A Push to Save Fed Credit Line That Rescued Muni-Bond Market

The Federal Reserve’s first intervention in America’s municipal-bond market is poised to end as it began: with pleas from states and cities to unleash the hundreds of billions of dollars it’s sitting on.

Just two borrowers -- Illinois and New York’s Metropolitan Transportation Authority -- have drawn on the central bank’s municipal lending program since it was announced in April, after a panicked stampede out of the bond market raised the risk that pandemic-hit governments would be unable to raise needed cash.

The interest penalties the Fed charged virtually ensured that few loans would be made as long as the market was functioning, leading some local officials to call for the rates to be cut. Yet the promise alone that the central bank was standing by to prevent another liquidity crisis was enough to send short-term interest rates in the market to almost zero, raising the risk that conditions could reverse if it’s not kept in place beyond its planned expiration at the end of December.

“I would hate for President-elect Biden to have to start all over,” said U.S. Representative Emanuel Cleaver, a Democrat from Missouri, who says the lending program should be extended. “We can begin to start with this problem right now.”

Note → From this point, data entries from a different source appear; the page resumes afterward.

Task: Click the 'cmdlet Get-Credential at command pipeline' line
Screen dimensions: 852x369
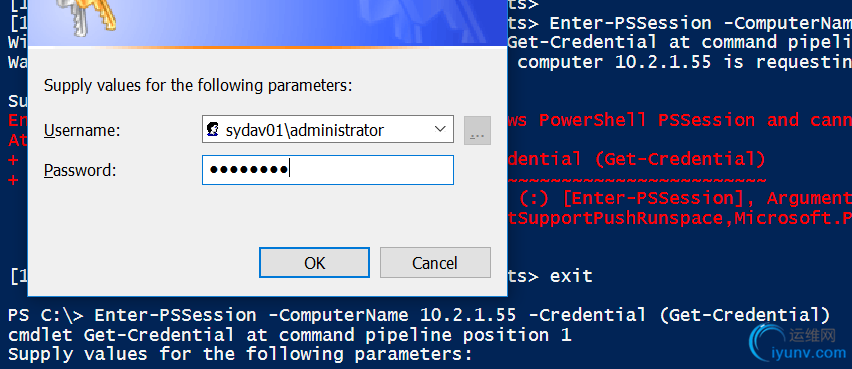Action: (x=289, y=335)
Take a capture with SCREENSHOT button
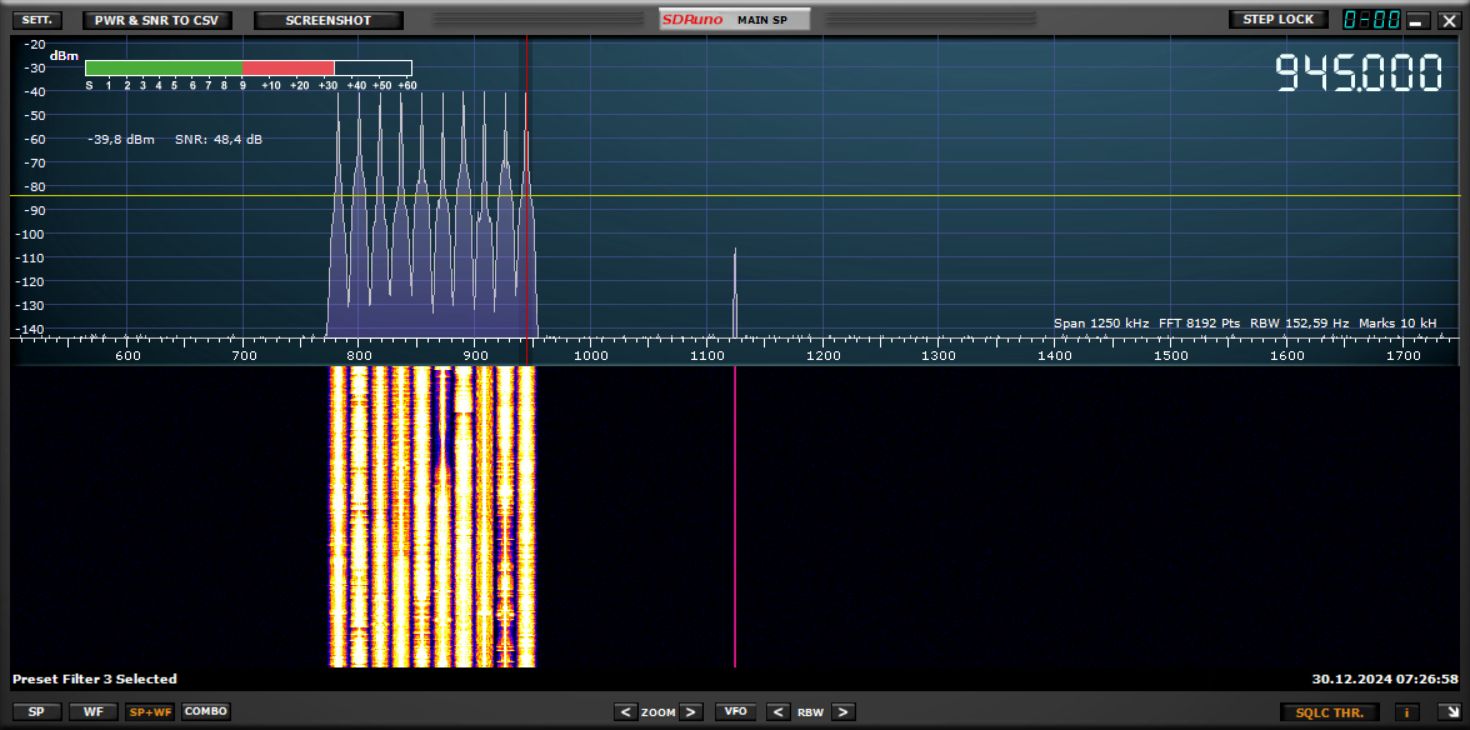The width and height of the screenshot is (1470, 730). tap(328, 20)
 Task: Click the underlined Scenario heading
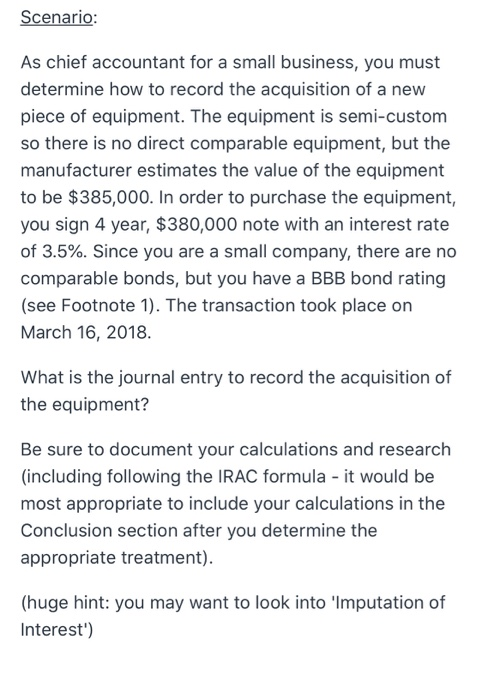click(58, 17)
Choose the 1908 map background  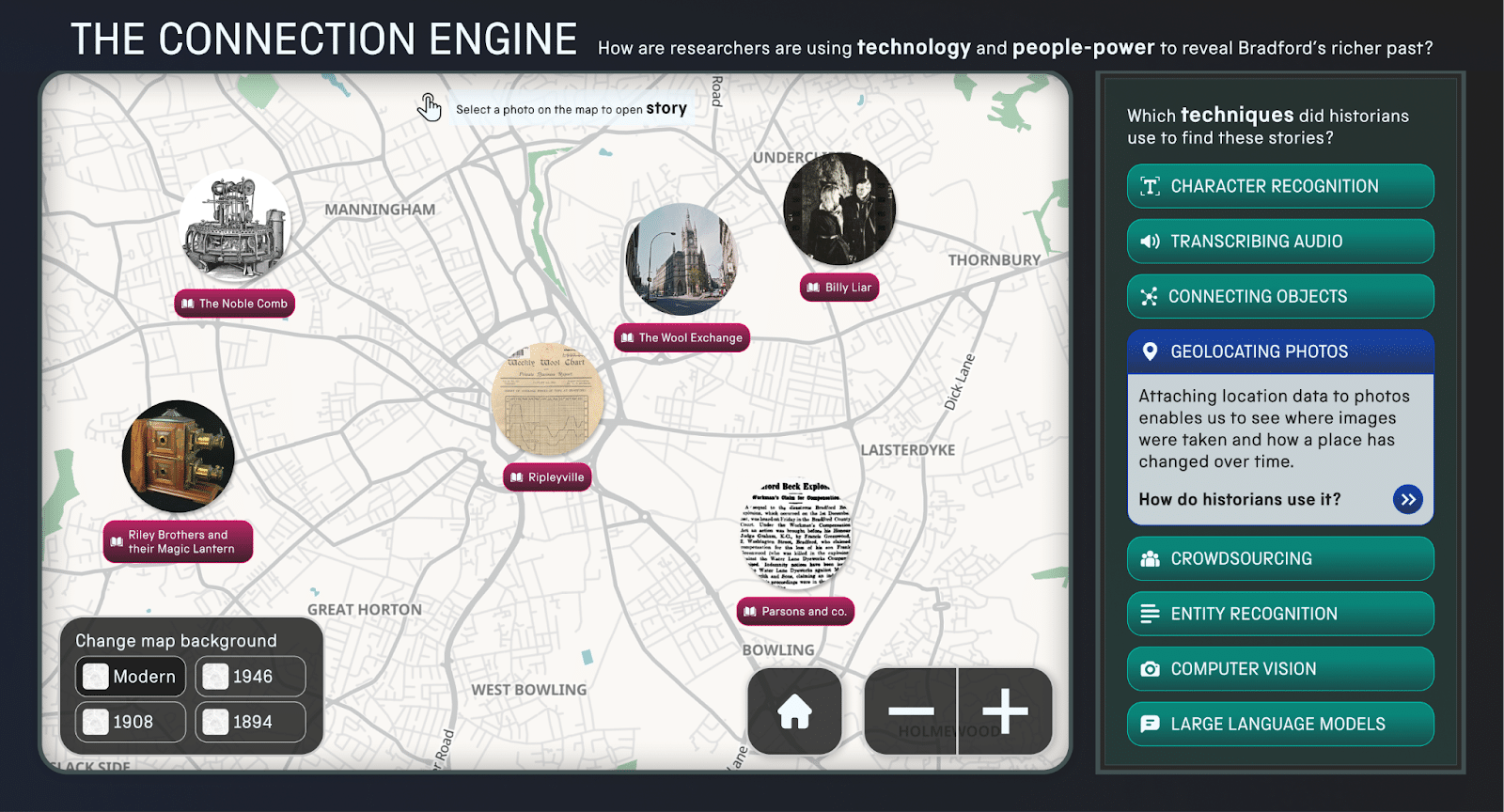pyautogui.click(x=131, y=722)
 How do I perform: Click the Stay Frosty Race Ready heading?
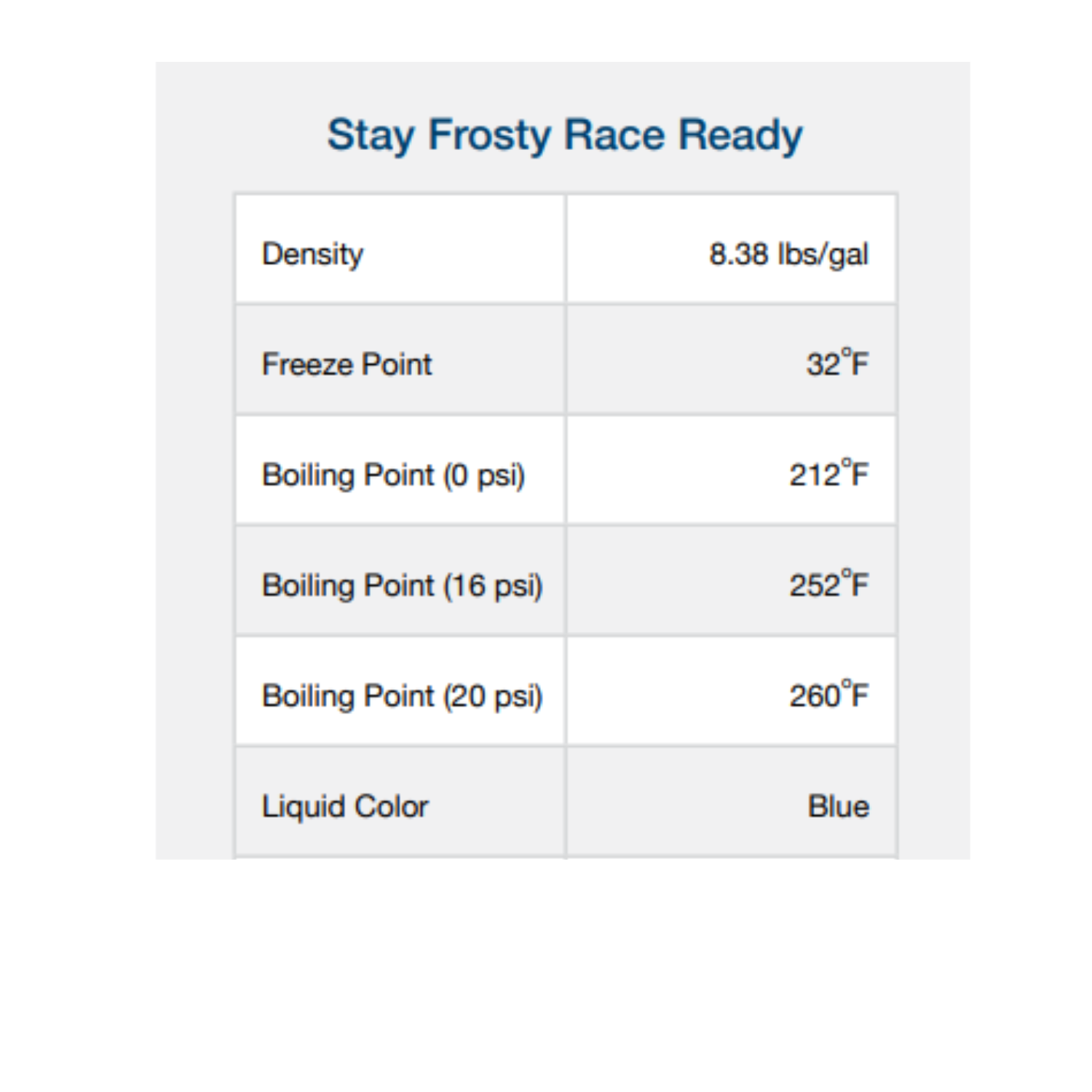(564, 136)
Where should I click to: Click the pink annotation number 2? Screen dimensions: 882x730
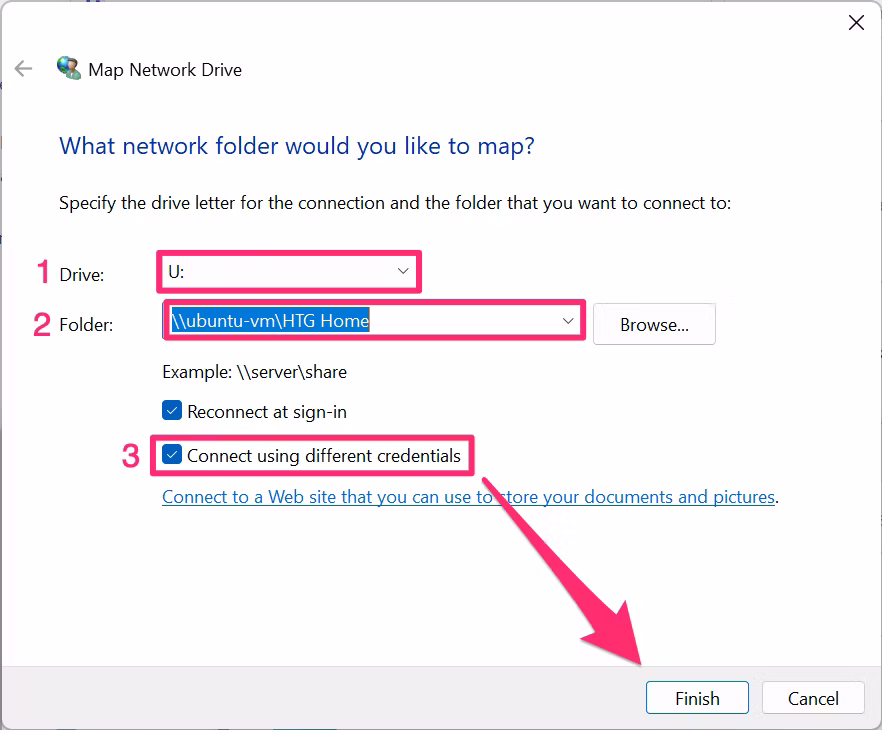(42, 324)
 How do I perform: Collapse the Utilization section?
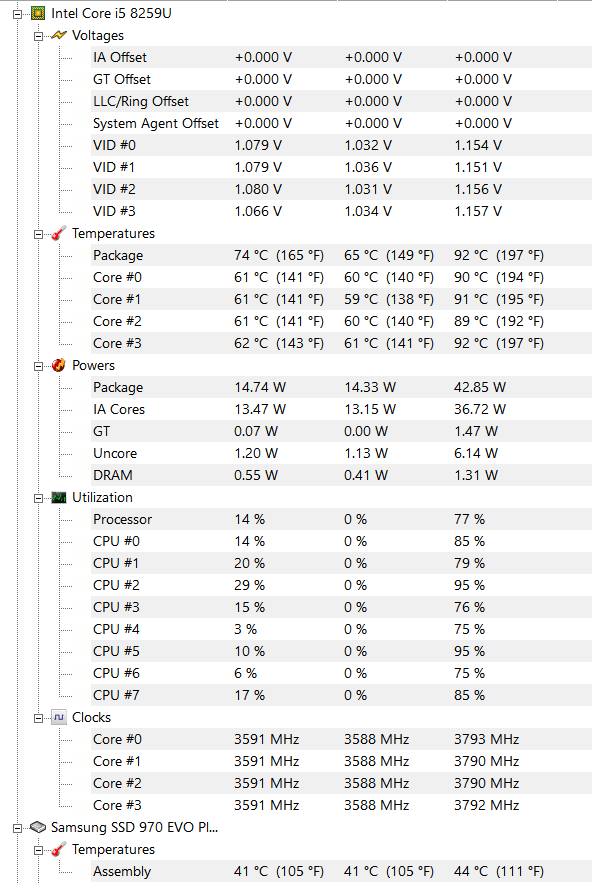[38, 498]
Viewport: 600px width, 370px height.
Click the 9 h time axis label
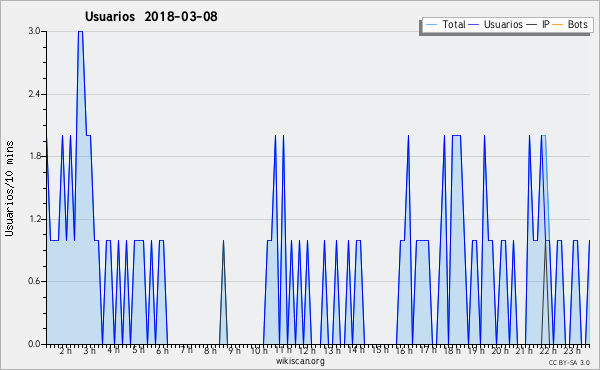(x=235, y=351)
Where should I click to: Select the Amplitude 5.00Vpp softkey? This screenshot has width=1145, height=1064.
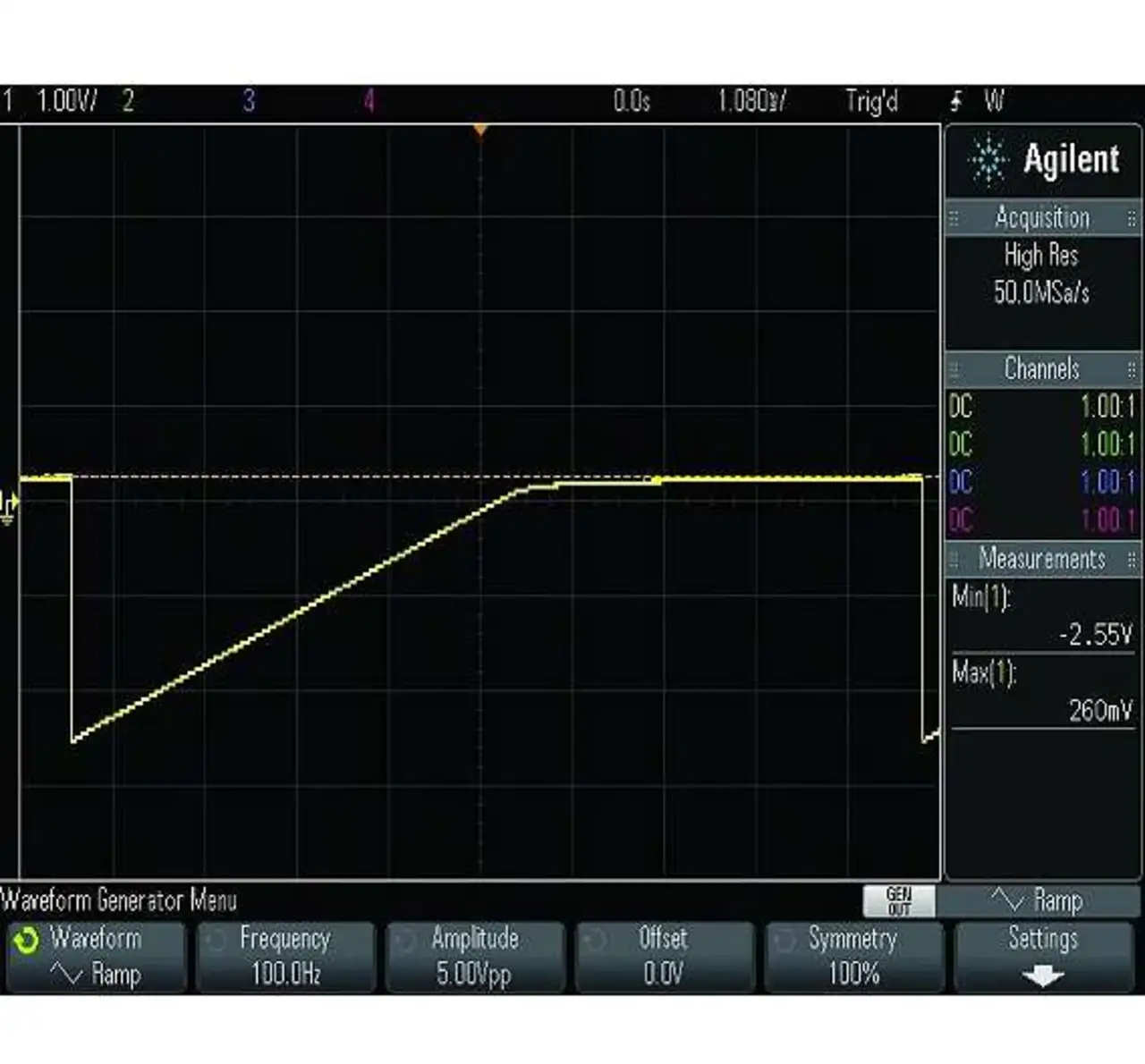475,958
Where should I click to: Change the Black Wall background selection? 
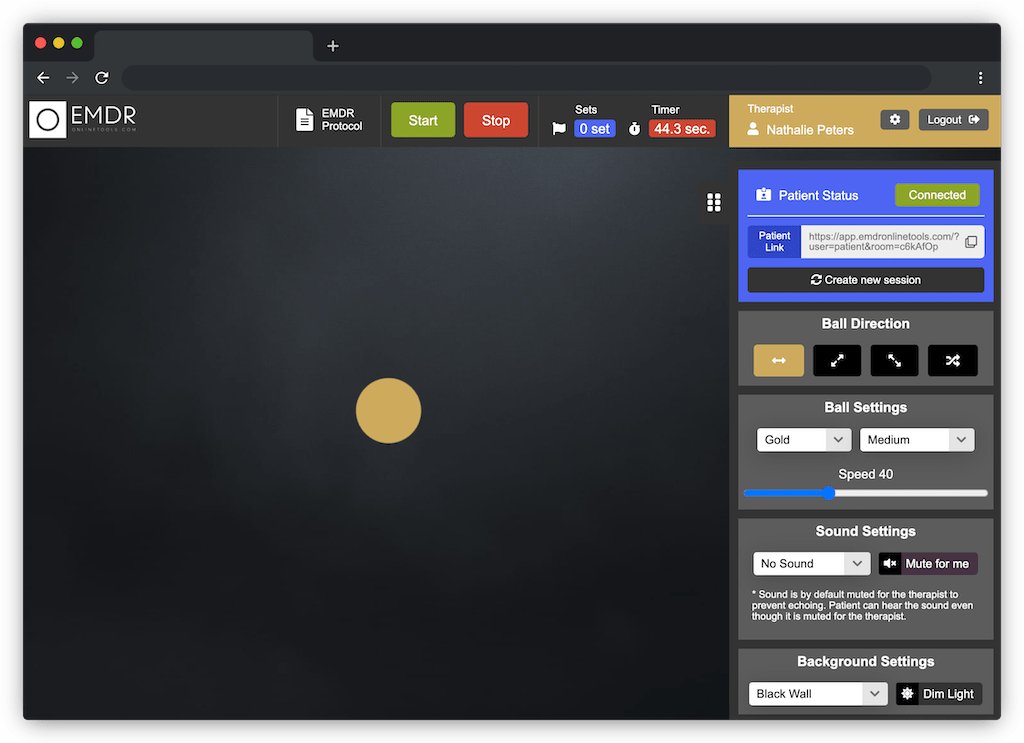(817, 693)
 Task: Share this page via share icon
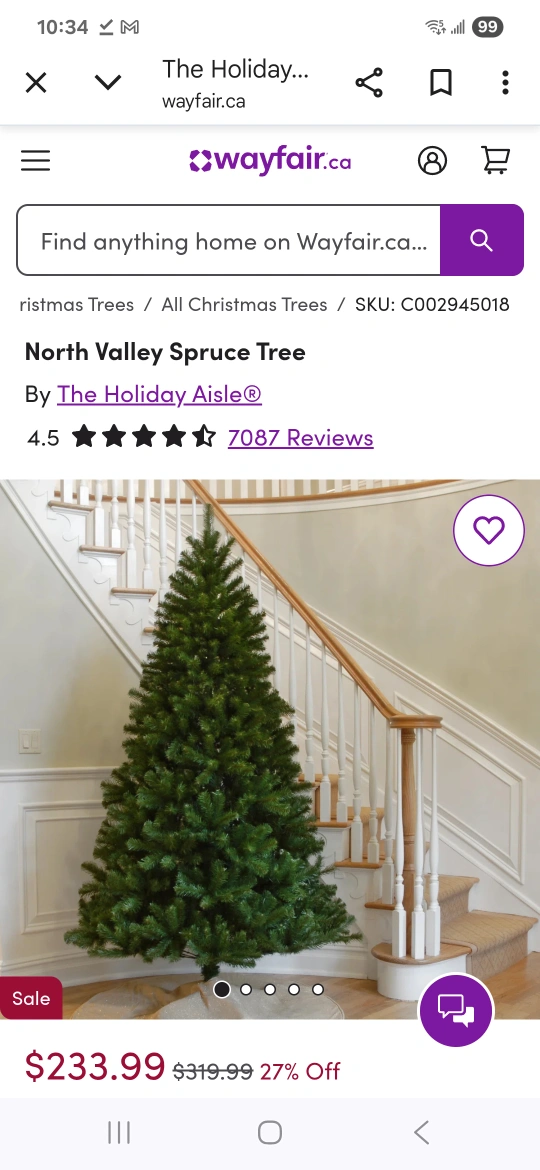[368, 83]
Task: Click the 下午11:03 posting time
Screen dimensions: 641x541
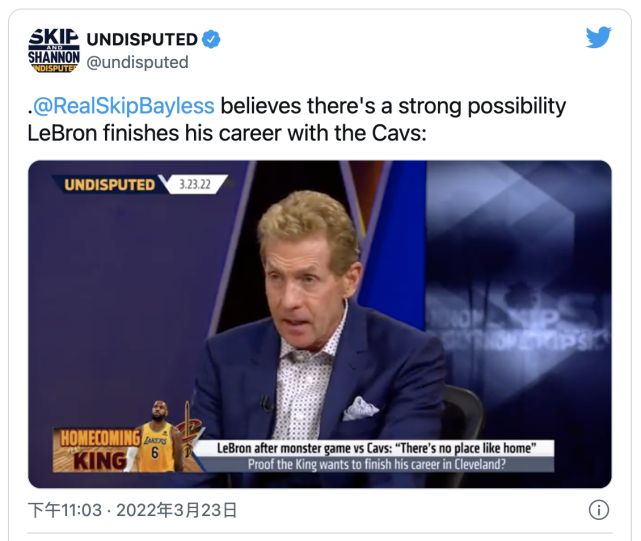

The current calm in the municipal-bond market belies the financial pressure on governments as another wave of the pandemic drives infections to new highs. With the resulting economic slowdown weighing on government tax collections, House Democrats sought to extend them aid in a proposed $2.2 trillion economic stimulus bill, though talks with Senate Republicans have made little headway since President Donald Trump’s electoral defeat.

The failure to extend such aid may reinforce the case for keeping the Fed program in place. Citigroup Inc. municipal strategist Vikram Rai said that lending program should be extended to the end of 2021, noting in a report that municipal-debt prices can cheapen “quite irrationally” at times when investors pull back and that the Fed provides a cap on yields.

“If it’s not extended, we could see some weakness in the market,” he said in an interview.

A Push to Save Fed Credit Line That Rescued Muni-Bond Market

Keeping it in place would require overcoming opposition from Republicans, some of whom have criticized the Democrats’ efforts to extend aid to local governments. Trump’s Treasury Department, which has reviewed amendments to the lending program, has also been opposed, according to information it provided last month to the Congressional Oversight Commission.

“There are many strong reasons that these programs should not be extended past year end,” said Pat Toomey, a Republican Senator who sits on the commission overseeing the Fed’s lending programs. “They were always intended just to serve that very discrete purpose of restoring functionality to our market. They were never meant to be a permanent tool in the toolbox of the Fed.”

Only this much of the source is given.